* start MATERIALS PROVIDED *

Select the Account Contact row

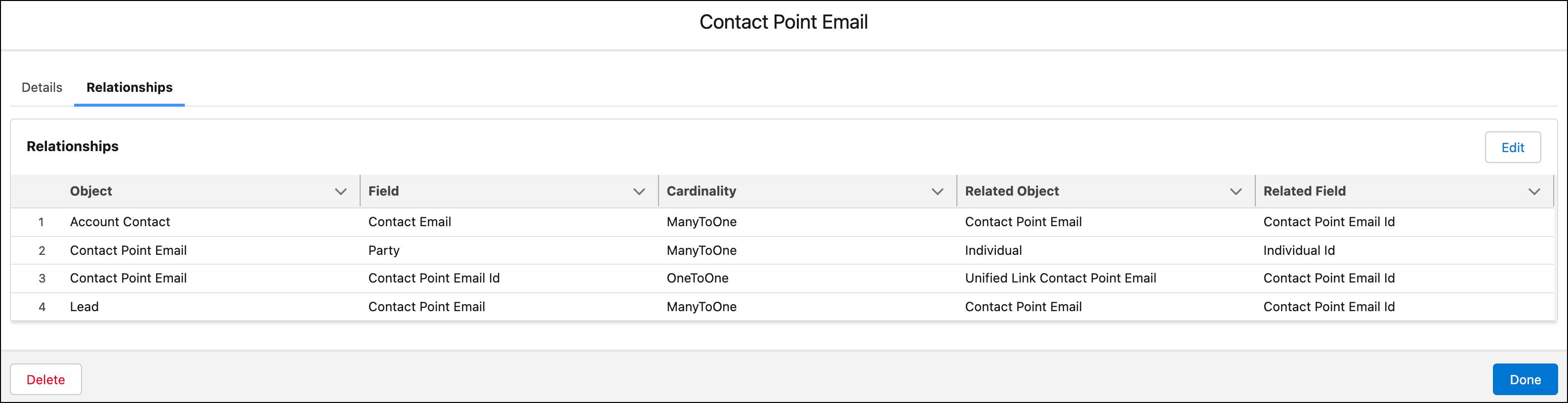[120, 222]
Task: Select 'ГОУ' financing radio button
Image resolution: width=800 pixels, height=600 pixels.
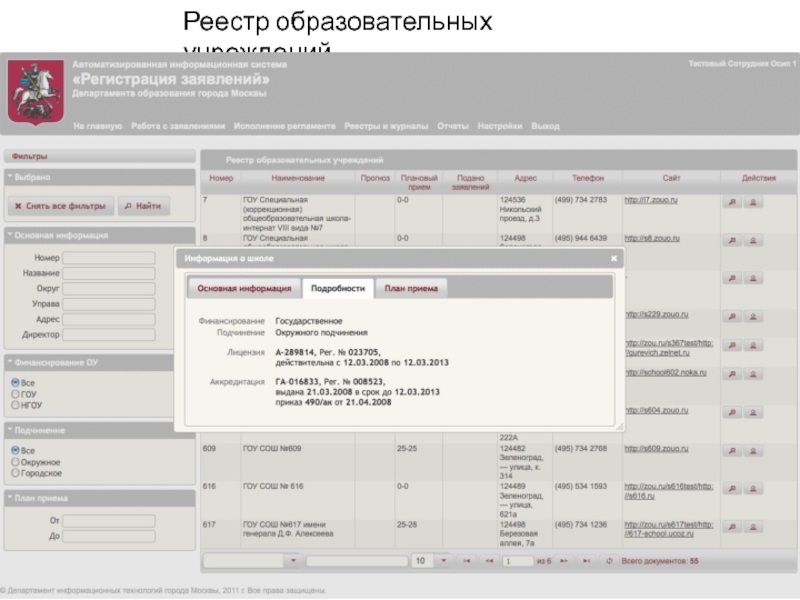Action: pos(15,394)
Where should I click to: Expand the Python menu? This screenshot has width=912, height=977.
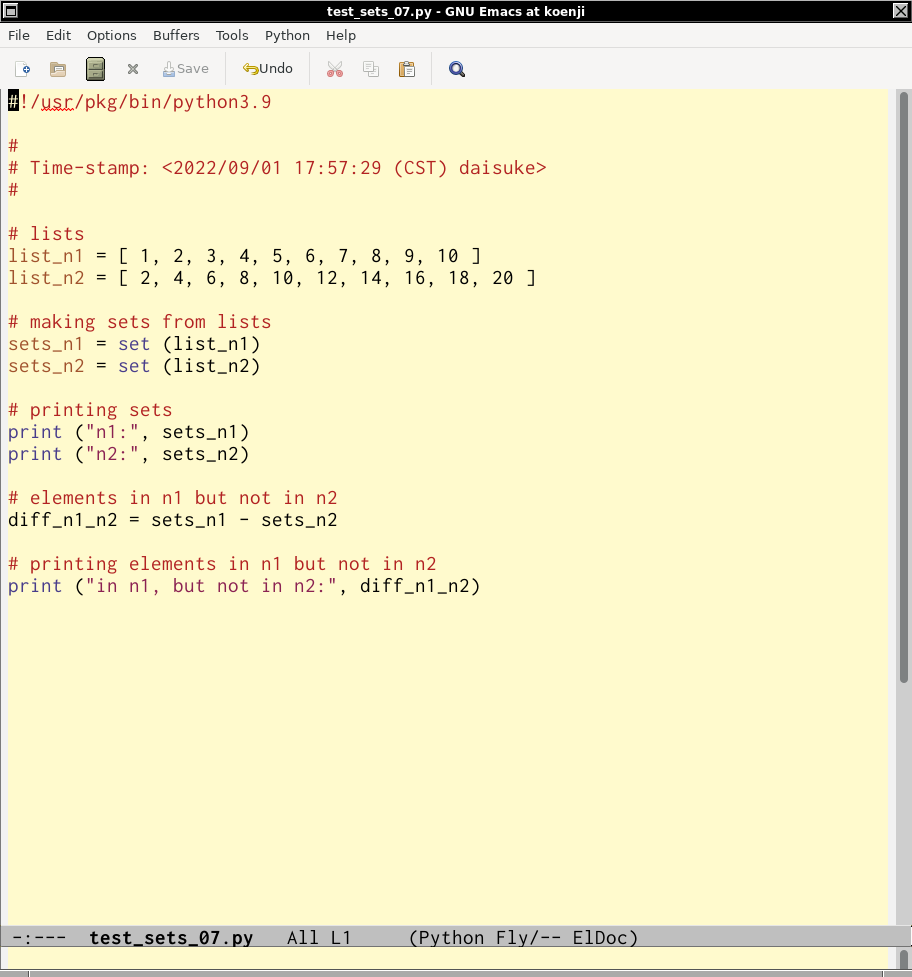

* end MATERIALS PROVIDED *

* SET EXERCISE
Locate every line in the items above that contains the word "Select", and copy each of those lines.

* ANSWER BELOW
Select the Account Contact row
Task: Select 'ГОУ' financing radio button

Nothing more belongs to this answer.